Insurers should innovate in wake of Hurricane Harvey, says expert


The catastrophic flooding caused by Hurricane Harvey in Texas will not have a significant impact on the insurance and reinsurance markets, despite the damage caused to thousands of homes, an expert has said.

Insurance law expert Nick Bradley of Pinsent Masons, the law firm behind Out-Law.com, said only a small proportion of homes in the US have insurance covering flood damage, and suggested there was scope for the insurance industry to innovate more to offer products protecting communities from such catastrophes.

“Hurricane Harvey has caused extensive damage to property, both residential and commercial, across several of the southern states in the US, including severe disruption and loss in its fourth largest city, Houston. Yet, despite predicted economic loss in the range of $30 billion to $90bn, insured losses are forecast to be only in the range of $6bn to $10bn,” said Bradley. 

Analysis carried out by the University of Wisconsin's Space Science and Engineering Center and reported by the Washington Post suggested that Harvey was a one-in-1,000 year event which has no precedent in modern observations.

According to the analysis, 3,643 square miles of Texas was covered by more than 40 inches of rain and 28,949 square miles were covered by 20 inches of rain during the last week of August. The storm destroyed 7,000 homes and damaged another 87,000, and 50 people died.

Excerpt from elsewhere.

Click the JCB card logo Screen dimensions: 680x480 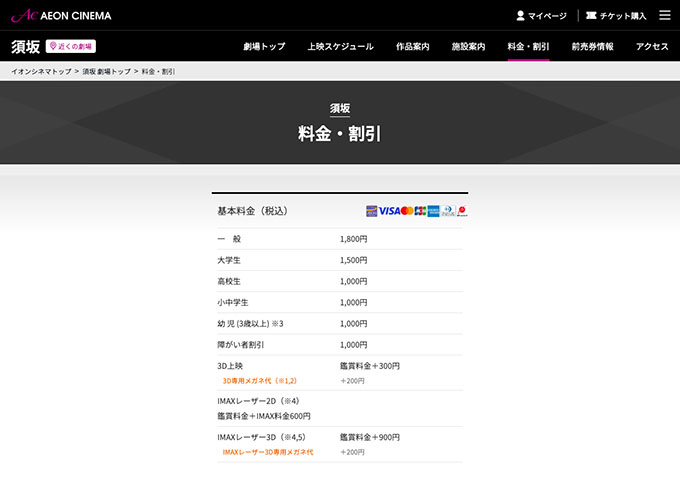(x=420, y=211)
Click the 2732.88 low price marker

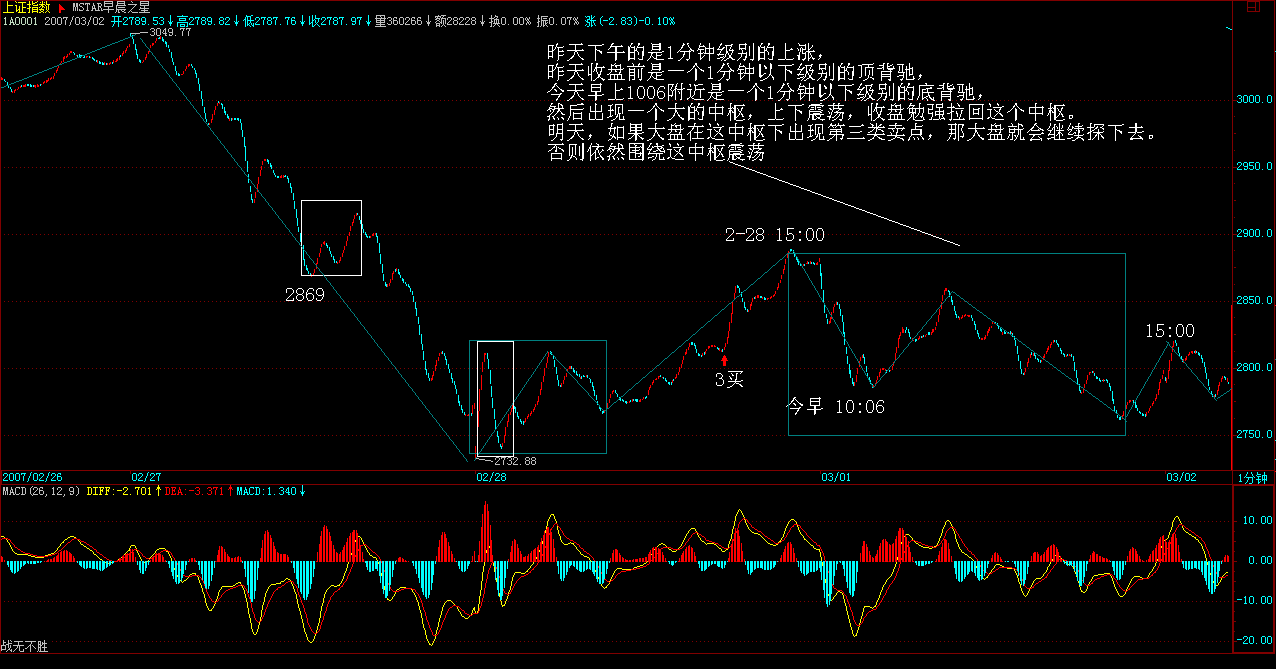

Ratings agency Fitch last week said Harvey was unlikely to trigger ratings downgrades of individual property and casualty insurers or reinsurers. Fitch said this was because indications remained that Harvey would be an earnings and not capital event for the industry.

The agency said it believed a large proportion of economic losses would be uninsured or covered by the US government's National Flood Insurance Program (NFIP), as losses are likely to be more heavily flood-related than wind-related. The NFIP currently has $23bn of debt owed to the US Treasury with a total borrowing capacity of $30.4bn, which could be reached with losses related to Harvey, according to Fitch.

Fitch added that because there were 25 reinsurers providing flood reinsurance protection to the NFIP the individual loss sustained by each should be “manageable”.

Bradley agreed with Fitch's analysis.

“One of the reasons for the large gap is because much of the loss is flood damage to residential property not covered by insurance. Some of it will be covered by the NFIP, some of which is reinsured in the international reinsurance markets, but not everyone has that protection,” Bradley said.

“On the flip side, although this is a catastrophe, insurance and reinsurance markets will take this loss in their stride. It is not seen as a market-moving event, because of the amount of capital in the markets. No doubt there will be disputes as to coverage, around issues such as causation, wind versus flood damage, aggregation, but unless Irma or other hurricanes follow up with more severe damage to the same areas, rates are unlikely to move,” Bradley said.

“It indicates that there may be scope for a wider role for insurance markets, even in the most developed economy,” Bradley said, pointing to the amount of spare market capacity available.